■ The task: Copy out every line of the data below word for word, in its original order.

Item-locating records
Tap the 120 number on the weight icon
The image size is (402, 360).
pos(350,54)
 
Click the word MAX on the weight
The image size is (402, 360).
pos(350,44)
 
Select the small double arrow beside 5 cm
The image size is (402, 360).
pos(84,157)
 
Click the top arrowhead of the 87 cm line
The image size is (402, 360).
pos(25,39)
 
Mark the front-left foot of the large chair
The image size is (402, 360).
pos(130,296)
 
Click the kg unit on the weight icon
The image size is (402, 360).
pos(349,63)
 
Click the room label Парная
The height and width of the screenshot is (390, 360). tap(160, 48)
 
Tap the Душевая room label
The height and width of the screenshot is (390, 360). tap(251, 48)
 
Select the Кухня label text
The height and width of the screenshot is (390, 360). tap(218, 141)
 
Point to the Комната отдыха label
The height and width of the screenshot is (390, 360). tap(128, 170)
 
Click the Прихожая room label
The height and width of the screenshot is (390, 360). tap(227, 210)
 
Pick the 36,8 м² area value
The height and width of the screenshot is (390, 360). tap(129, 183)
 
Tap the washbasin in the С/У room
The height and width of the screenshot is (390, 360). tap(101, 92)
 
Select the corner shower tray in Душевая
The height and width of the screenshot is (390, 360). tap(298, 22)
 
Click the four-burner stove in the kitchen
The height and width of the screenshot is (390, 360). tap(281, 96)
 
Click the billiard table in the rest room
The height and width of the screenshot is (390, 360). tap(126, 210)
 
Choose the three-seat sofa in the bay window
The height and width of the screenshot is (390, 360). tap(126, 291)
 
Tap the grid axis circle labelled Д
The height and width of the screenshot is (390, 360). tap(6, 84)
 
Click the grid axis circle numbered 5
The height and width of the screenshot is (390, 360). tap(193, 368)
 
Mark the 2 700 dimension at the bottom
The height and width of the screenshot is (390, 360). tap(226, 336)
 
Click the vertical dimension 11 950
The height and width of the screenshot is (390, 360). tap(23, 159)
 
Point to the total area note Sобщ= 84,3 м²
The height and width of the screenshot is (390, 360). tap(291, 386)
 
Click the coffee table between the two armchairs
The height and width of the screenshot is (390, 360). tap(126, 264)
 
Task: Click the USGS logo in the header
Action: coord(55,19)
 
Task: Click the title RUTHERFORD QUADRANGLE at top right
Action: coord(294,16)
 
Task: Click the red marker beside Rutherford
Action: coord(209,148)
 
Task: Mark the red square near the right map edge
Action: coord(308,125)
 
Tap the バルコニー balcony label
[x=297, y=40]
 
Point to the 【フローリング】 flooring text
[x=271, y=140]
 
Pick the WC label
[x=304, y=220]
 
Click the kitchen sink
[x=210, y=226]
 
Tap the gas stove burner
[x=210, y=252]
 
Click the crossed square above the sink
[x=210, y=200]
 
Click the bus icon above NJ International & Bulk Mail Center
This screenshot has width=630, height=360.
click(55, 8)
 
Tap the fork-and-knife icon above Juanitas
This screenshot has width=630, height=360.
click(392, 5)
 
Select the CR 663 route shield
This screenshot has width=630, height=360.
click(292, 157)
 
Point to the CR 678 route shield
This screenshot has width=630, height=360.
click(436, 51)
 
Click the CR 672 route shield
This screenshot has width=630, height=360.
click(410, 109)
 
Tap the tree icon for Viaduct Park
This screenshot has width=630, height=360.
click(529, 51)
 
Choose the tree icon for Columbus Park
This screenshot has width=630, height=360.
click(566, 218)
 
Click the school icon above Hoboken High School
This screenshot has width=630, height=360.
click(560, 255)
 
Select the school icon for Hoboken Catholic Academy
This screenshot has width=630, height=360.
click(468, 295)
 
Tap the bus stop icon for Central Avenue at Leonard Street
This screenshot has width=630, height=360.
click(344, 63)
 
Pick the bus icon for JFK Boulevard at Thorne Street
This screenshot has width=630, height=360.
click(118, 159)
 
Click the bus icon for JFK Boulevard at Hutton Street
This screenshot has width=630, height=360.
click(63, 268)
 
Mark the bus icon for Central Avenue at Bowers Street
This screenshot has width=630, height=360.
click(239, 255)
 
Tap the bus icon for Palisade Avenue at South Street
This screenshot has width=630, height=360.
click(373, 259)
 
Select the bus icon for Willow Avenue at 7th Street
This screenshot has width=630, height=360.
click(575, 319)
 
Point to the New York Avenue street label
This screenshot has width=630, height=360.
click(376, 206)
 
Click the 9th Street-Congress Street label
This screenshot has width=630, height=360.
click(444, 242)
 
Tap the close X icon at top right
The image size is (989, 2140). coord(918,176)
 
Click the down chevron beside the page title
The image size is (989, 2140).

■ Correct answer:
Tap the 120 number on the weight icon
The image size is (402, 360).
pos(350,54)
 
Click the word MAX on the weight
The image size is (402, 360).
pos(350,44)
 
Select the small double arrow beside 5 cm
The image size is (402, 360).
pos(84,157)
 
Click the top arrowhead of the 87 cm line
The image size is (402, 360).
pos(25,39)
 
Mark the front-left foot of the large chair
The image size is (402, 360).
pos(130,296)
 
Click the kg unit on the weight icon
The image size is (402, 360).
pos(349,63)
 
Click the room label Парная
The height and width of the screenshot is (390, 360). tap(160, 48)
 
Tap the Душевая room label
The height and width of the screenshot is (390, 360). tap(251, 48)
 
Select the Кухня label text
The height and width of the screenshot is (390, 360). tap(218, 141)
 
Point to the Комната отдыха label
The height and width of the screenshot is (390, 360). tap(128, 170)
 
Click the Прихожая room label
The height and width of the screenshot is (390, 360). tap(227, 210)
 
Pick the 36,8 м² area value
The height and width of the screenshot is (390, 360). tap(129, 183)
 
Tap the washbasin in the С/У room
The height and width of the screenshot is (390, 360). tap(101, 92)
 
Select the corner shower tray in Душевая
The height and width of the screenshot is (390, 360). tap(298, 22)
 
Click the four-burner stove in the kitchen
The height and width of the screenshot is (390, 360). tap(281, 96)
 
Click the billiard table in the rest room
The height and width of the screenshot is (390, 360). tap(126, 210)
 
Choose the three-seat sofa in the bay window
The height and width of the screenshot is (390, 360). tap(126, 291)
 
Tap the grid axis circle labelled Д
The height and width of the screenshot is (390, 360). tap(6, 84)
 
Click the grid axis circle numbered 5
The height and width of the screenshot is (390, 360). tap(193, 368)
 
Mark the 2 700 dimension at the bottom
The height and width of the screenshot is (390, 360). tap(226, 336)
 
Click the vertical dimension 11 950
The height and width of the screenshot is (390, 360). tap(23, 159)
 
Point to the total area note Sобщ= 84,3 м²
The height and width of the screenshot is (390, 360). tap(291, 386)
 
Click the coffee table between the two armchairs
The height and width of the screenshot is (390, 360). tap(126, 264)
 
Task: Click the USGS logo in the header
Action: coord(55,19)
 
Task: Click the title RUTHERFORD QUADRANGLE at top right
Action: coord(294,16)
 
Task: Click the red marker beside Rutherford
Action: coord(209,148)
 
Task: Mark the red square near the right map edge
Action: coord(308,125)
 
Tap the バルコニー balcony label
[x=297, y=40]
 
Point to the 【フローリング】 flooring text
[x=271, y=140]
 
Pick the WC label
[x=304, y=220]
 
Click the kitchen sink
[x=210, y=226]
 
Tap the gas stove burner
[x=210, y=252]
 
Click the crossed square above the sink
[x=210, y=200]
 
Click the bus icon above NJ International & Bulk Mail Center
This screenshot has width=630, height=360.
click(55, 8)
 
Tap the fork-and-knife icon above Juanitas
This screenshot has width=630, height=360.
click(392, 5)
 
Select the CR 663 route shield
This screenshot has width=630, height=360.
click(292, 157)
 
Point to the CR 678 route shield
This screenshot has width=630, height=360.
click(436, 51)
 
Click the CR 672 route shield
This screenshot has width=630, height=360.
click(410, 109)
 
Tap the tree icon for Viaduct Park
This screenshot has width=630, height=360.
click(529, 51)
 
Choose the tree icon for Columbus Park
This screenshot has width=630, height=360.
click(566, 218)
 
Click the school icon above Hoboken High School
This screenshot has width=630, height=360.
click(560, 255)
 
Select the school icon for Hoboken Catholic Academy
This screenshot has width=630, height=360.
click(468, 295)
 
Tap the bus stop icon for Central Avenue at Leonard Street
This screenshot has width=630, height=360.
click(344, 63)
 
Pick the bus icon for JFK Boulevard at Thorne Street
This screenshot has width=630, height=360.
click(118, 159)
 
Click the bus icon for JFK Boulevard at Hutton Street
This screenshot has width=630, height=360.
click(63, 268)
 
Mark the bus icon for Central Avenue at Bowers Street
This screenshot has width=630, height=360.
click(239, 255)
 
Tap the bus icon for Palisade Avenue at South Street
This screenshot has width=630, height=360.
click(373, 259)
 
Select the bus icon for Willow Avenue at 7th Street
This screenshot has width=630, height=360.
click(575, 319)
 
Point to the New York Avenue street label
This screenshot has width=630, height=360.
click(376, 206)
 
Click the 9th Street-Congress Street label
This screenshot has width=630, height=360.
click(444, 242)
 
Tap the close X icon at top right
The image size is (989, 2140). coord(918,176)
 
Click the down chevron beside the page title
The image size is (989, 2140).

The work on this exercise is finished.